Chamomile tea and 3 (I really needed sugar) chocolate macaroons
Chilli and Rice
Another dish I’ve been making for years, which doesn’t contain gluten, so long as you’re careful with the sauce. I use Swiss Bouillon powder to make my stock and a teaspoon of Marmite for depth and flavour. Otherwise, use your normal recipe. I’ll write up my method next time I make it to share with you.
Moving into Week 2 but it’s still the weekend
I have chocolate macaroons with my morning coffee – sugar craving satisfied.
Oh dear – same as last Sunday. We are creatures of habit. This is one of my husband’s favourites which is why we have it at weekends when he’s home.
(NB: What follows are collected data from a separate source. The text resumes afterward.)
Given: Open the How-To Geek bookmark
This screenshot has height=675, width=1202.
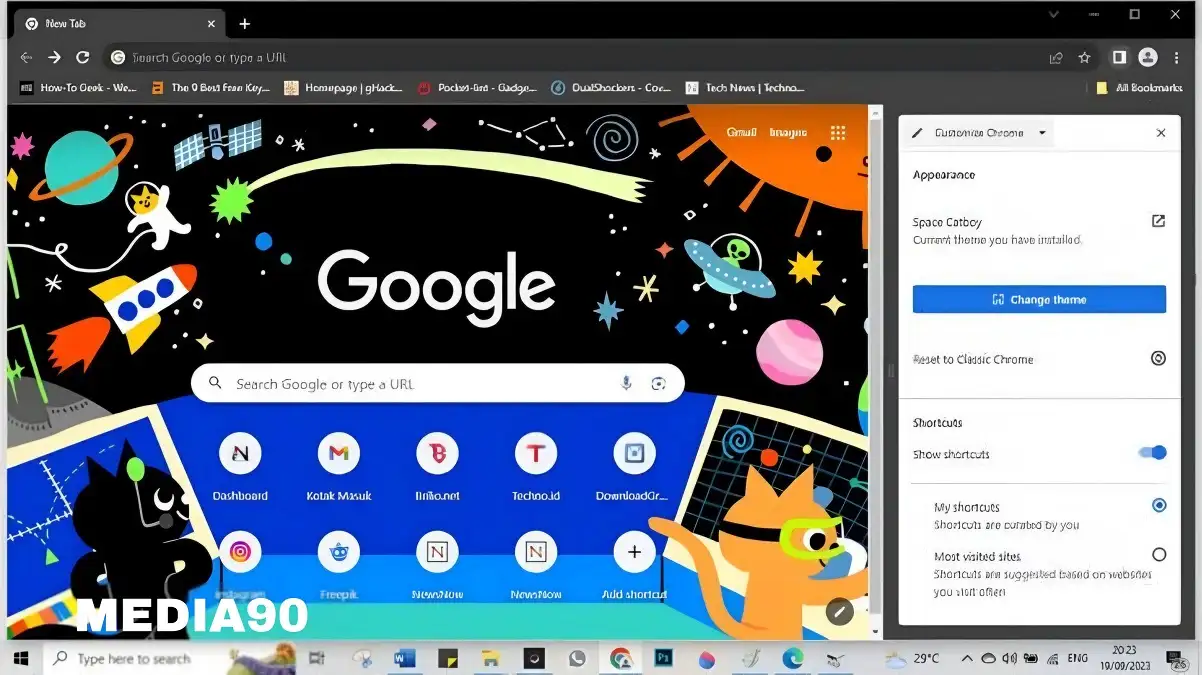Looking at the screenshot, I should 78,88.
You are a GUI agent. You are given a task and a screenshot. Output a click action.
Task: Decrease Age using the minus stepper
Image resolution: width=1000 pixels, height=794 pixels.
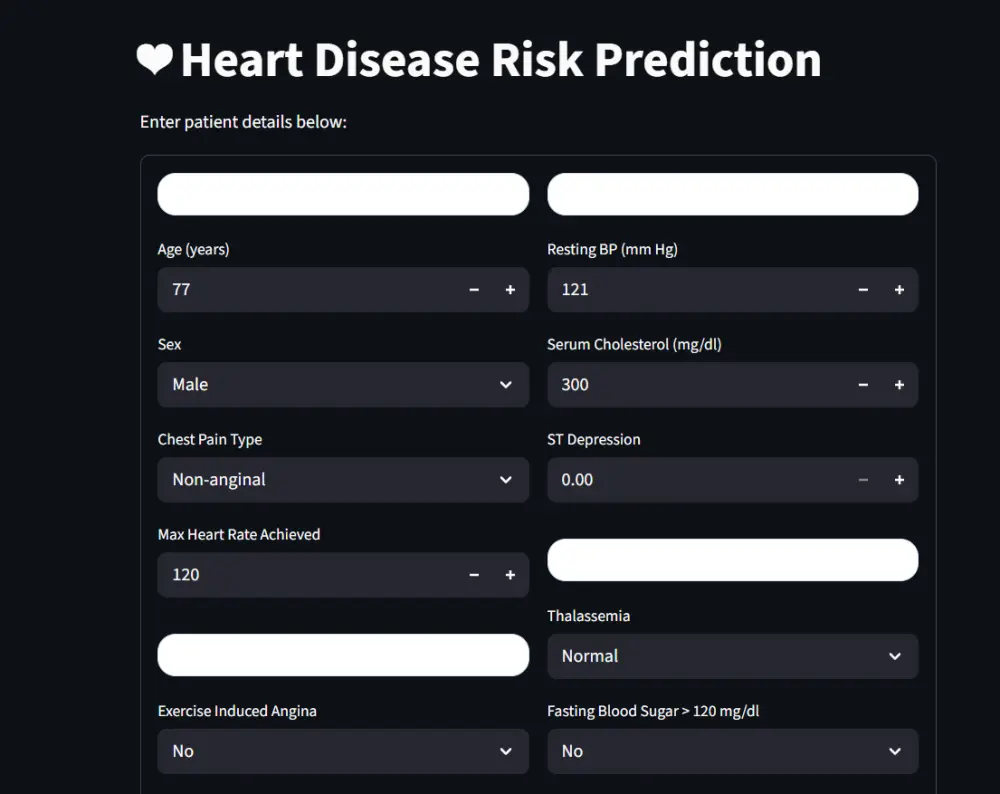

Tea time (sugar craving not satisfied)
Chamomile tea and the last chocolate macaroon
Did I mention that I had bought two packets? Good job too – one packet was consumed by my husband and his visiting son.
Roast chicken with roasted vegetables (butternut squash, peppers and red onion), spring greens and carrots
(and, of course, roast potatoes for my husband)
So, one week and one day without eating gluten, potatoes or hydrogenated oil, although I’m not sure about the oil content in the chocolate macaroons, and very little sugar. Remember I only have a handful of berries and drizzle of honey on my breakfast.
How do I feel? . . . good.
No dramatic reduction in pain or increase in energy but I’m not expecting anything too soon – I’m a realist. There have been some noticeable improvements in other symptoms that are worth mentioning:
My body seems happier
My digestive system feels more settled – very little gurgling, no stomach cramps, no nausea and things are definitely better when I go to the loo.
My brain fog is less dense and my muscles feel less lethargic.
Encouraging signs! BUT . . .
There are TWO difficulties with this new way of eating:
- It requires a huge amount of cooking. That in, itself, is not a problem, I quite like cooking. The problem is the time and energy required.
- I’ve seen many things I want to try but the ingredients aren’t available in a lot of shops. More time and energy required.
Perhaps I should add a third difficulty: COST. This is not a cheap way to eat.
Easy day means less satisfying food (and no sugar)
Less satisfying food means feeling weak.
And then there’re pastries, which brings me back to morning coffees again. I miss having a croissant with my coffee. I miss having a pain au chocolate with my coffee.
If my husband wants something sweet we can go and buy it. If I want something sweet I have to make it, and that requires planning.
I MUST sort out my store cupboard and I MUST MAKE CAKE!!